Not knowing much about how Fyre works (I think it’s an IFS, or flame thing, like Apophysis) I wasn’t exactly sure if it was even possible to save parameter files (the basic formula or underlying structures of the image). The menu options are pretty simple, although that also makes them easy to use, and I thought I’d tried them all.
While viewing a Fyre image in my image viewer, Konqueror, I suddenly saw it display some “meta” information that looked like all the variables used in forming an image. That looks just like a fractal parameter file, I thought, just a little shorter than usual -embedded in the png image file.
I knew jpgs could include information like a copyright notice, but I didn’t know pngs could. It’s just not an aspect of image files that I’ve ever had a need to use. I’d always wondered what the menu item, “Open Image” was for and so I opened my old image made in Fyre and instantly it was regenerated. I made some adjustments and was able to modify the image as if I had never stopped working with it. The saved png images contain the parameter information as meta information and all you have to do is reload the image to start working with it again. That’s pretty smart programming I think.
But the ugly jagged curves? I thought I would just have to do what I do with fractal programs that don’t have any built-in anti-aliasing: I would generate an image 2 or 4 times the size and scale it down 2 or 4:1, which is what anti-aliasing does, I think. Funny though, just below the two fields where you input the height and width sizes of the image that I wanted to change, there’s this “Oversampling” thing which has “1” as the default entry. I changed it to “2” (I tried to change it to “0”, but it wouldn’t let me). The image immediately regenerated, a little more slowly, and seemed to have lost all of its rough edges -it looked anti-aliased.

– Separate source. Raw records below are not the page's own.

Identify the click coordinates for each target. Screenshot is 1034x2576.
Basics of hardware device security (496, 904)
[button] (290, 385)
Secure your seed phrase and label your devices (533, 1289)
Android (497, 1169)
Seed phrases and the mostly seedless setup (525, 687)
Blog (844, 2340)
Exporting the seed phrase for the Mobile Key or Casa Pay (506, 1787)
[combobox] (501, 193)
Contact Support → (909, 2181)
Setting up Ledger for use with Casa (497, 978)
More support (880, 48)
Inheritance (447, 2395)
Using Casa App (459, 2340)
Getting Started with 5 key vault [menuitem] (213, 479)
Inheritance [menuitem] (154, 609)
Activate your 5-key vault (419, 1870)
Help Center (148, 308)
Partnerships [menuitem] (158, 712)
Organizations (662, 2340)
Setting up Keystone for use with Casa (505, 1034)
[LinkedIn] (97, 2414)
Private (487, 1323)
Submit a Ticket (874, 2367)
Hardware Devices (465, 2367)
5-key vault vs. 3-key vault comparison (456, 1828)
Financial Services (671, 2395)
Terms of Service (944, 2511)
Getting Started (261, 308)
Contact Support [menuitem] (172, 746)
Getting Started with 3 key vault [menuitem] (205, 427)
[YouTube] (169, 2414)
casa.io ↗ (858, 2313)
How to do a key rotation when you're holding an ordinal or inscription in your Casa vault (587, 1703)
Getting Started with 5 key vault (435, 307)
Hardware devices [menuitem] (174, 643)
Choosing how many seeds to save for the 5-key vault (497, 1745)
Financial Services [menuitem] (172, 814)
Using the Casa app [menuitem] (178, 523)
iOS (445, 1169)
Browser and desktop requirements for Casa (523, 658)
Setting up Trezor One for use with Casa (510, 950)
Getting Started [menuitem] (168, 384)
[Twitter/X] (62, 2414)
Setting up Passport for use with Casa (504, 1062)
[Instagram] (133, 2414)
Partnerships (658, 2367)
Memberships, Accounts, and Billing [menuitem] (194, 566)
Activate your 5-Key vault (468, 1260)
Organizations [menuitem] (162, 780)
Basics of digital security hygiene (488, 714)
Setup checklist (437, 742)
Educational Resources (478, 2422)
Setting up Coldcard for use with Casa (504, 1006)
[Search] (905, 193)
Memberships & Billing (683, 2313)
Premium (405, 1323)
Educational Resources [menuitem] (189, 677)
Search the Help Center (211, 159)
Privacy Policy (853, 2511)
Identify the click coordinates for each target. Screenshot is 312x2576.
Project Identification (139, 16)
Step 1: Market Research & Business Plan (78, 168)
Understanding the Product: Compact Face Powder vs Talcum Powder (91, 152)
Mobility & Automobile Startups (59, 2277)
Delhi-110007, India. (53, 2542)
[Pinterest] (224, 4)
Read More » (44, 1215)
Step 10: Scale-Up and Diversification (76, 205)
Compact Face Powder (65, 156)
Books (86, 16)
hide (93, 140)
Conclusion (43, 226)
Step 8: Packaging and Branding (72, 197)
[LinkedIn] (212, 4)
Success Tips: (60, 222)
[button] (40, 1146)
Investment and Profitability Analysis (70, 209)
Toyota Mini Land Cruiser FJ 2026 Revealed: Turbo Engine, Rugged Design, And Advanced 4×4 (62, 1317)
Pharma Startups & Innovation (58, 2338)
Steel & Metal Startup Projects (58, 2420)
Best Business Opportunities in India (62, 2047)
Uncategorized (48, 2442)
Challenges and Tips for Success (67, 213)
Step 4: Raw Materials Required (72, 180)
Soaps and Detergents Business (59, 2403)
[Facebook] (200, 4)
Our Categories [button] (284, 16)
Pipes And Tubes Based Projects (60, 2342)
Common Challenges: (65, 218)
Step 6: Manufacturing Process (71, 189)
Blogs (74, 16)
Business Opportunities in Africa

I don’t know why I didn’t experiment with the oversampling option. Its a common variable in many graphics tools. I guess I’m just used to seeing the label, “anti-aliasing”, and wasn’t thinking. I was almost ready to send off an email, telling the developers how great I thought their program was and wouldn’t it be nice if in the next revision they could just give it the ability to save image parameters and do antialiasing. If I was one of the Fyre developers, my response to an email like that would be, “Man! This guy’s a real imbecile!”